Marriott International President and Chief Operating Officer Arne Sorenson told CNBC that he expects room rates and revenue to continue to rise this year.
“The business traveler has gotten back on the road,” said Sorenson, pointing out that volume started to rise year-over-year in December and those increases have persisted every month in 2010.
According to Sorenson, there has been "substantial" growth in rooms occupied by corporate travelers and that is making it possible to raise room rates.
“With each passing month, we see the gap decline,” said Sorenson, who explained that room rates on average are still about 15 percent lower than they were in 2007.
Earlier, the largest U.S. hotel company by market value reported its latest earnings. The company, which operates hotels from the Ritz Carlton to Fairfield Inn, said it swung to a profit of $83 million, or 22 cents a share, on revenue of $2.36 billion.
That topped analysts' estimates, and the company's own forecast, which called for earnings to be between 15 cents and 21 cents a share. Analysts had expected revenue to be $2.48 billion.
Last year, Marriott reported a net loss of $23 million, or 6 cents a share.
Marriott's shares have risen 80 percent since March 2009, yet they have underperformed the upswing in the Dow Jones U.S. hotels index, which quadrupled in the same time period.

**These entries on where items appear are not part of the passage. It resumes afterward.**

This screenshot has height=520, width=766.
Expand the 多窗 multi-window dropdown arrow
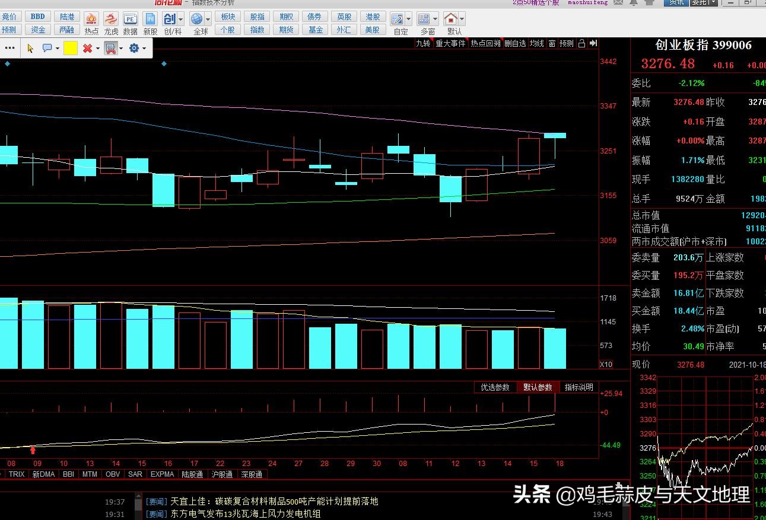[436, 20]
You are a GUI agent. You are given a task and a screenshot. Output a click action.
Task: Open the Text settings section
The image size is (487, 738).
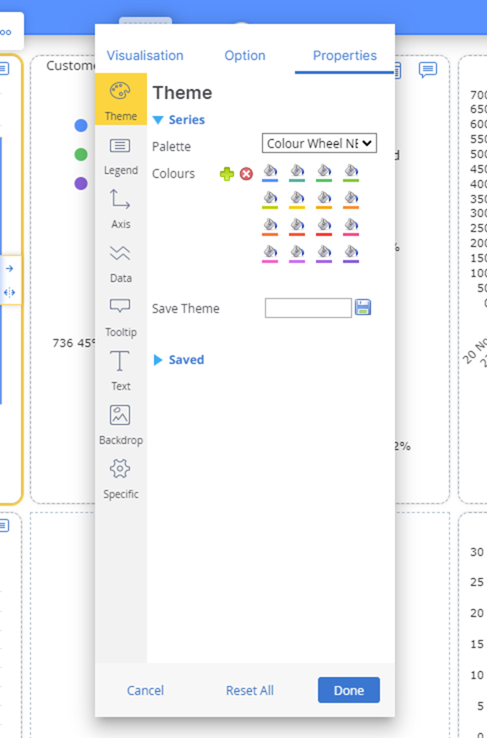click(120, 371)
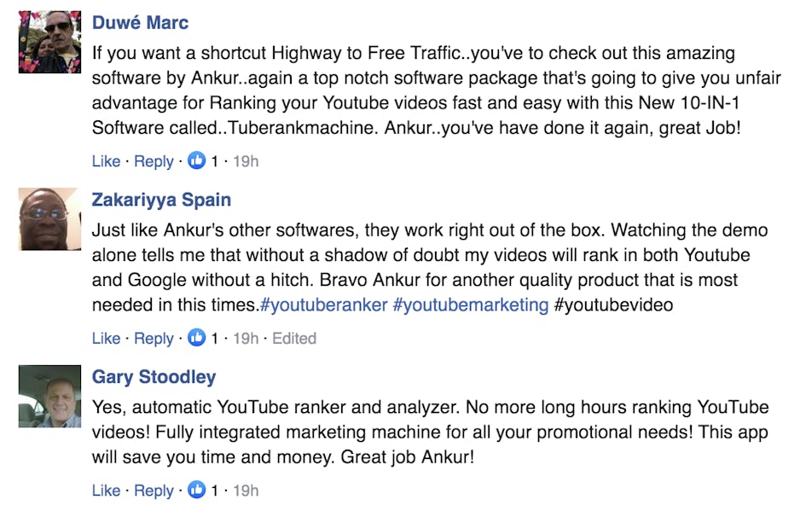Click the #youtubemarketing hashtag
Viewport: 800px width, 517px height.
470,305
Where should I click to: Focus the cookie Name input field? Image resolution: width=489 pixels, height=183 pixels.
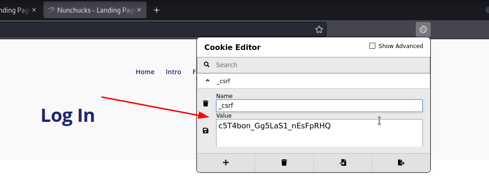[319, 106]
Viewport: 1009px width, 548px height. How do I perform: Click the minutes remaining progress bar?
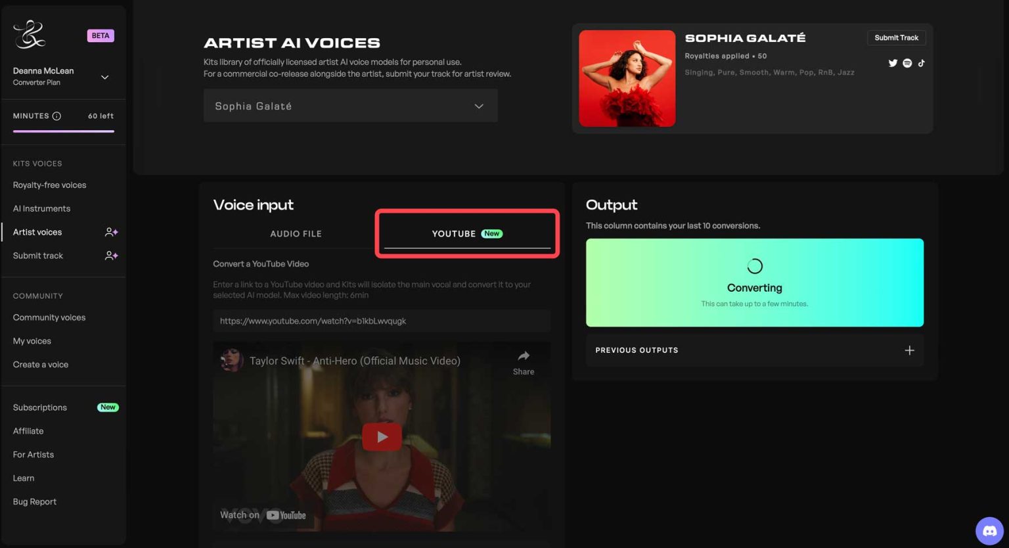click(x=63, y=131)
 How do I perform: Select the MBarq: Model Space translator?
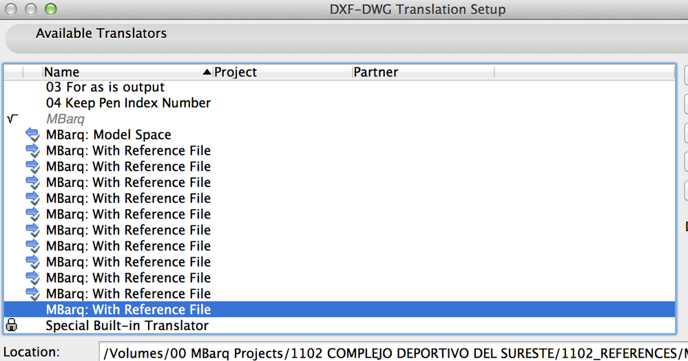point(108,135)
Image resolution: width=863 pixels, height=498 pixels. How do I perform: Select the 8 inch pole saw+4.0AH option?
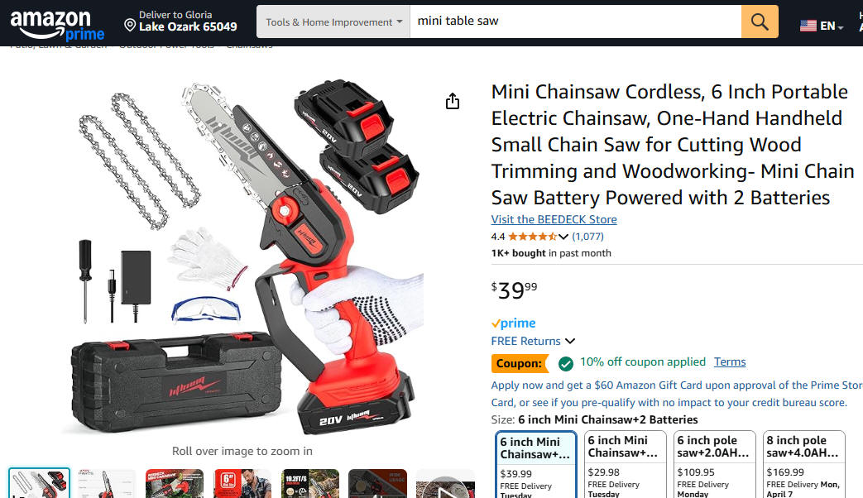(803, 465)
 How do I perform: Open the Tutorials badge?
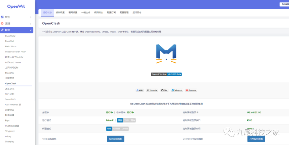[x=152, y=90]
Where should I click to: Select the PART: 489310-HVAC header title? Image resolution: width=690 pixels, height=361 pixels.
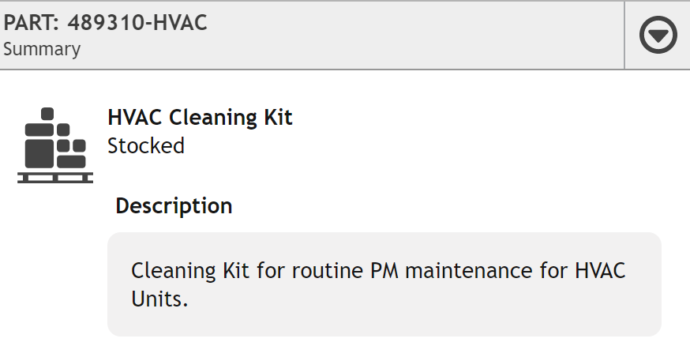[x=105, y=23]
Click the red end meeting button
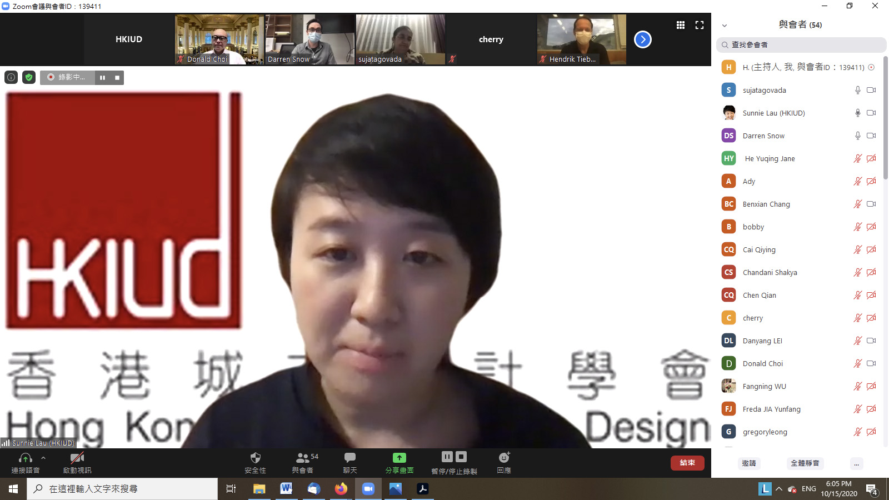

Sorenson dismissed the notion that occupancy needs to be around 75 percent to gain pricing power, saying it was “a gross oversimplification.” Instead, the company has begun "experimenting with prices" in the middle of the week, when it is seeing strong corporate demand.
On leisure and luxury, the COO emphasizes that leisure is not weak and “actually quite strong” compared to a year ago. The Ritz-Carlton’s year-over-year performance, however, is “stronger than any of our other brands,” adding that business consisted mainly of corporate customers.
“You can say luxury is back," he said. "When the values are right, customers are going to come and use those products.”